Le kuru appartient à la même famille de maladies que la maladie de Creutzfeldt-Jakob et l’encéphalopathie spongiforme bovine, plus connue sous le nom de maladie de la vache folle. Pour rappel, cette dernière s’est propagée dans les années 1980-1990 en raison de l’utilisation de farines animales contaminées fabriquées à partir de carcasses de bovins infectés introduites dans l’alimentation du bétail. Les vaches, herbivores par nature, ingéraient ainsi ces prions pathogènes, ce qui accélérait la transmission de la maladie au sein des élevages. L’épidémie a atteint son paroxysme lorsque des humains ont été contaminés en consommant de la viande infectée, entraînant alors l’apparition du variant de la maladie de Creutzfeldt-Jakob. Et comme cette dernière, le kuru se transmet par l’ingestion de tissus contaminés.

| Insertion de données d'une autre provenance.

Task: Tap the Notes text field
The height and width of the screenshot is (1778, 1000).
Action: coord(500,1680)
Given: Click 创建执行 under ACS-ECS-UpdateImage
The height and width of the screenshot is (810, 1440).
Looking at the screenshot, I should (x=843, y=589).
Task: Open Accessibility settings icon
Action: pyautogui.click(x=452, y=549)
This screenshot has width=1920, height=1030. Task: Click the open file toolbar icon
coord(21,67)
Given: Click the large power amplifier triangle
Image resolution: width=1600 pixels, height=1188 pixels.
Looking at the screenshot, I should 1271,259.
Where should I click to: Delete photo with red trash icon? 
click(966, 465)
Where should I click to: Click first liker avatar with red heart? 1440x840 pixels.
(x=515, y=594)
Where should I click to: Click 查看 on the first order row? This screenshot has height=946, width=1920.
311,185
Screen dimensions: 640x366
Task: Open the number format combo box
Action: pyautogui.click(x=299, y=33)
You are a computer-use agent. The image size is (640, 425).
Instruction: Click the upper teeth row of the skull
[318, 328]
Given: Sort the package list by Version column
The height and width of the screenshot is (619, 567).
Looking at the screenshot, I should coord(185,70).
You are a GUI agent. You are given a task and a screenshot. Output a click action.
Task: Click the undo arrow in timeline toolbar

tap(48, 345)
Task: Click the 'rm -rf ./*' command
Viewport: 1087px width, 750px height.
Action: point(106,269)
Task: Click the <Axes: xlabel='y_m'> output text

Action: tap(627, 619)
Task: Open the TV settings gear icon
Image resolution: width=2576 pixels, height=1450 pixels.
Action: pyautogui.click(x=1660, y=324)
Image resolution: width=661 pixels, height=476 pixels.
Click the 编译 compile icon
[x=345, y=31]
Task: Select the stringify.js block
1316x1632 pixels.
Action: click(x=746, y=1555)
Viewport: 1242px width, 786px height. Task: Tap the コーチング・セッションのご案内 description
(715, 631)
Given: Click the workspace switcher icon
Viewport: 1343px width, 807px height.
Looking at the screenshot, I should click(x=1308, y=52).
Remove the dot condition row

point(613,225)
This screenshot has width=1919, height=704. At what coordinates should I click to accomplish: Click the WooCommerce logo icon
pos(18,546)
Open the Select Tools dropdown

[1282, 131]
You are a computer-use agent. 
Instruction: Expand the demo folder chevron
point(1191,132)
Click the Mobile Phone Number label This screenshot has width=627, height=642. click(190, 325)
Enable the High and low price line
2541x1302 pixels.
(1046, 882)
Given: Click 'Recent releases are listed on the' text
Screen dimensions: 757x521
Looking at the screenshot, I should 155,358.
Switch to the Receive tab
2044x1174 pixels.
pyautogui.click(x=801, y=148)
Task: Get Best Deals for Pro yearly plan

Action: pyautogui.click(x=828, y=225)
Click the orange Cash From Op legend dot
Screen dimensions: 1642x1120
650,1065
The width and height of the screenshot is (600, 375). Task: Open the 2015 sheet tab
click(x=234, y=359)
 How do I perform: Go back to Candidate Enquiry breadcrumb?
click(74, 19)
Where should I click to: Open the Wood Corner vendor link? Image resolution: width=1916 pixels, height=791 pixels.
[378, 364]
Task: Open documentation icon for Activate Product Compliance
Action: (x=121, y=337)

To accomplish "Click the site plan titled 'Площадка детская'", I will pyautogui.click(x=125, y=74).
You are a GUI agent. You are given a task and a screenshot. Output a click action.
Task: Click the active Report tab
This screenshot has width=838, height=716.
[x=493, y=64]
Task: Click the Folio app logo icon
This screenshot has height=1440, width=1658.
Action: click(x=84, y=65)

Le kuru existe-t-il encore et quel est le nombre de victimes estimées ?
Les recherches scientifiques et les efforts des autorités ont conduit à l’interdiction du cannibalisme funéraire dans les années 1950-1960. Avec l’abandon progressif de cette pratique, le kuru a fini par disparaître, très lentement. L’épidémie de kuru aurait fait environ 2 700 victimes entre les années 1920 et 1970, principalement chez les Fore. Cependant, du fait de l’extrême longueur de sa période d’incubation (qui est en moyenne de dix à treize ans, mais qui peut se manifester entre cinq et cinquante ans après l’exposition initiale), onze cas de kuru isolés furent déplorés entre 1996 et 2004.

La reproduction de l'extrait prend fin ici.